Airport Security: Too Much or Too Little?
Another TSA bombshell blows up a controversy
What do you see as the bigger problem in air travel today: lapses in airport security that increase your vulnerability to a terrorist act — or waiting on a long line, tossing out your 8-oz bottle of hair conditioner, and being subject to a full-body scan? Better decide, because you can’t have it both ways.
To date, striking a balance between tight security and the protection of civil liberties has been a major headache for the Office of Homeland Security, for politicians, and for the Transportation Security Administration (TSA) — not to mention for travelers.
The TSA seems to be forever under the gun, so to speak. When slack controls compromise safety, like when an ex-con slipped past security as a stowaway a few days ago, the federal agency is lambasted for incompetency. And when safety screenings require ticket-holders to sacrifice privacy (and lots of time) by removing shoes, opening luggage for inspection, and being patted down, travelers cry foul.
Not for the first time, the TSA is getting squeezed this week after serious lapses in security uncovered at Southwest Florida International Airport led to the firing and/or suspension of dozens of employees. It’s bad news for the agency at a time when its union is bucking for a labor contract to secure the group’s bargaining rights, which some members of congress support.
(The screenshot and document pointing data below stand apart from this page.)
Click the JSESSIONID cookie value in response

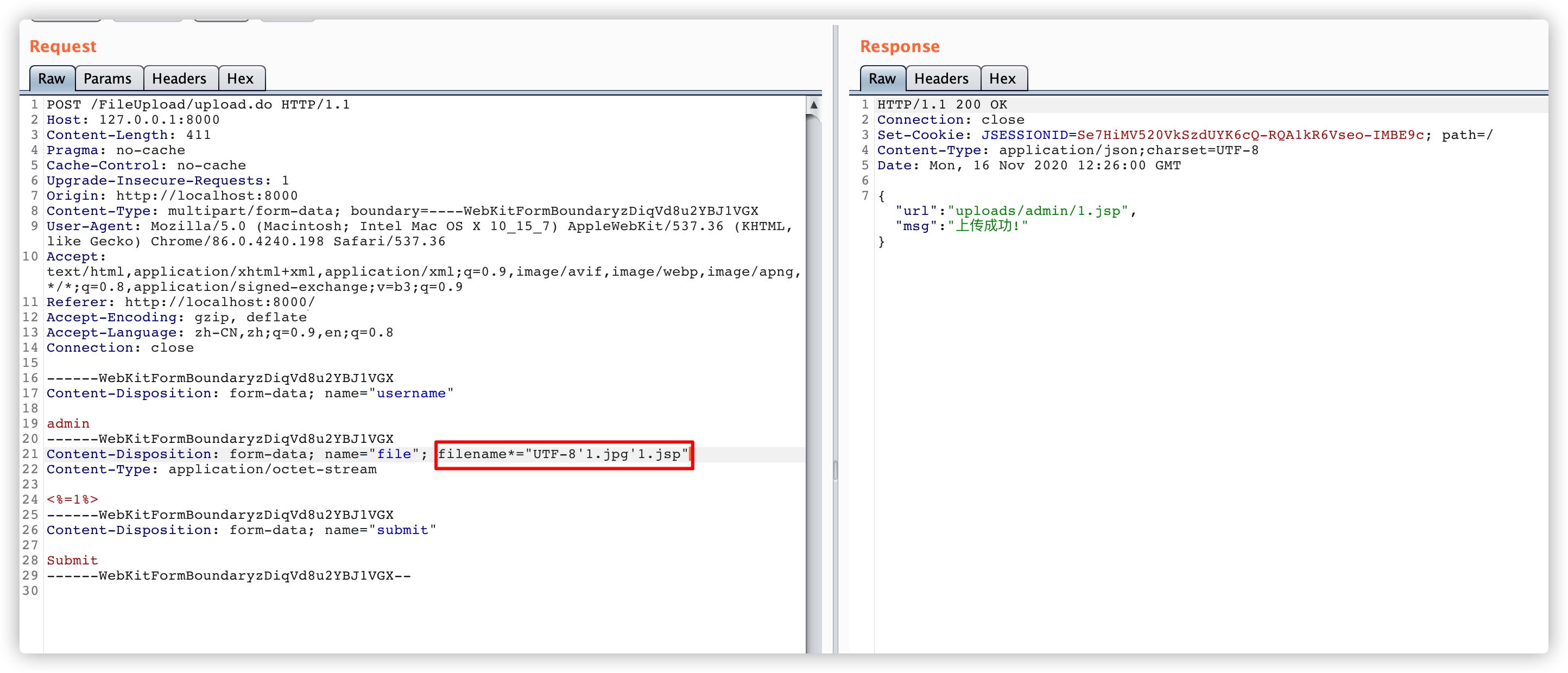click(x=1250, y=135)
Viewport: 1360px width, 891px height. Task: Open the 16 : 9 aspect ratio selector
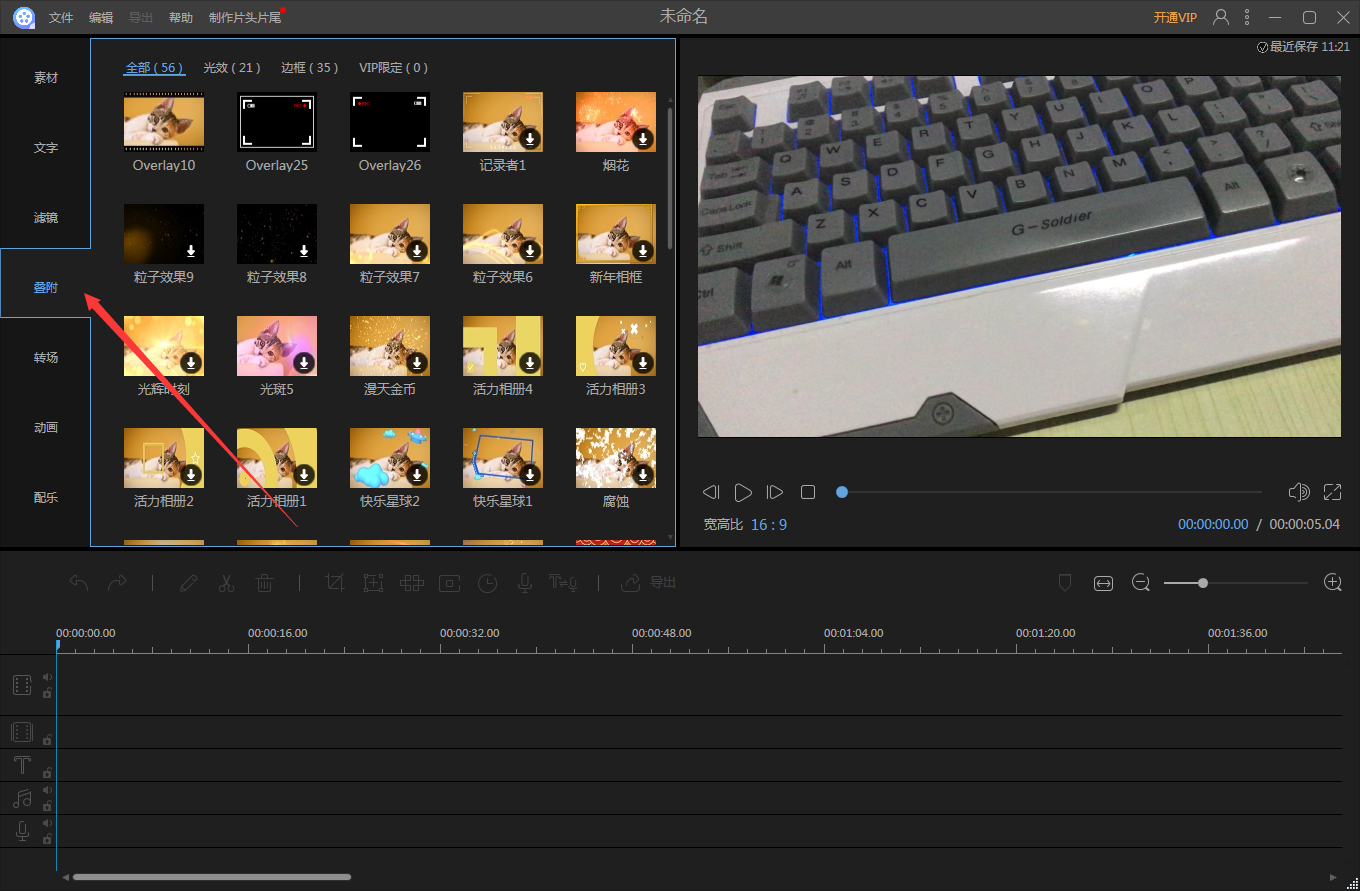768,524
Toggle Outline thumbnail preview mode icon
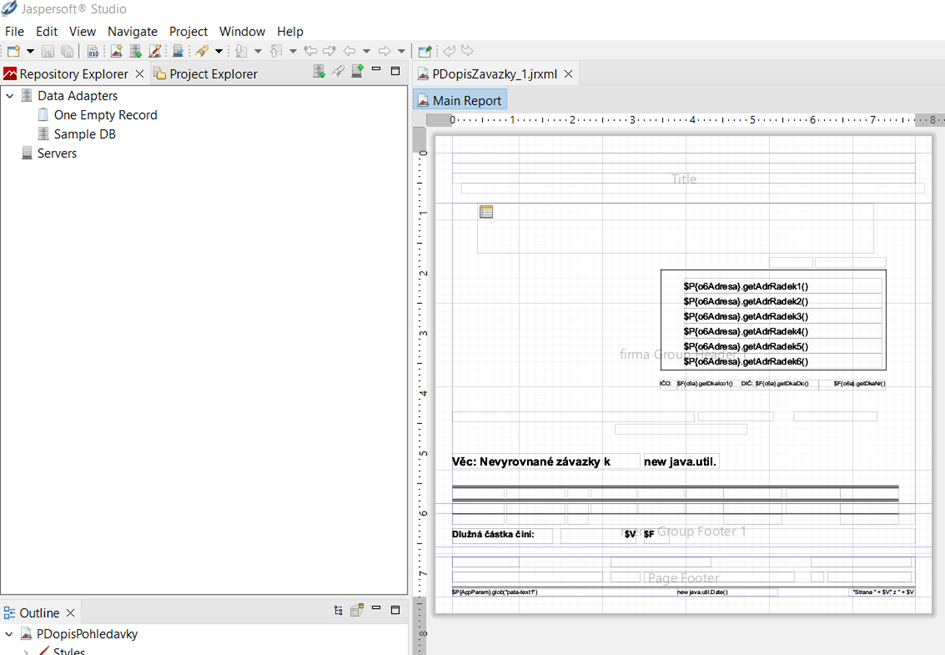This screenshot has height=655, width=945. pos(356,610)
But moreover it stokes the controversy over what constitutes too little or too much airport security.
There’s no shortage of voices on the issue, and you’ve probably heard some of them either thanking an airport agent or grumbling all the way through the security line. Some welcome any system that improves air-travel safety. Some want the TSA overhauled, and some want it hauled out altogether, like Florida Representative John Mica, who has politicized the issue: Mica champions the idea of taking the “bloated bureaucracy” of airport security out of the government’s control and privatizing it.
Then there are voices such as the one belonging to Al Maurer of the Washington Times, who characterizes the TSA system as “invasive and time-consuming” and calls agents “scanner nazis.” Maurer even likens a TSA agent’s following of instructions to the Nuremberg defense of a guard at a Nazi concentration camp. Taking his horrific analogy to a quantifiably insane degree, Maurer goes on to compare the complicity of the American public in airport screenings to the complicity of Germans in the atrocities committed by the SS. If there’s any atrocity here, it’s Maurer’s obscene abuse of free speech.
But we digress.
Should civil liberties trump security, or vice versa? Are travelers getting the protection they need when the TSA yanks stun guns, knives, and pistols off the guy in seat 12C, or is a lackluster agent just as likely to miss his pal in 14B? Here at the cusp of the busy summer travel season, when you or someone you care about is likely to board an airplane, it’s worth a thought.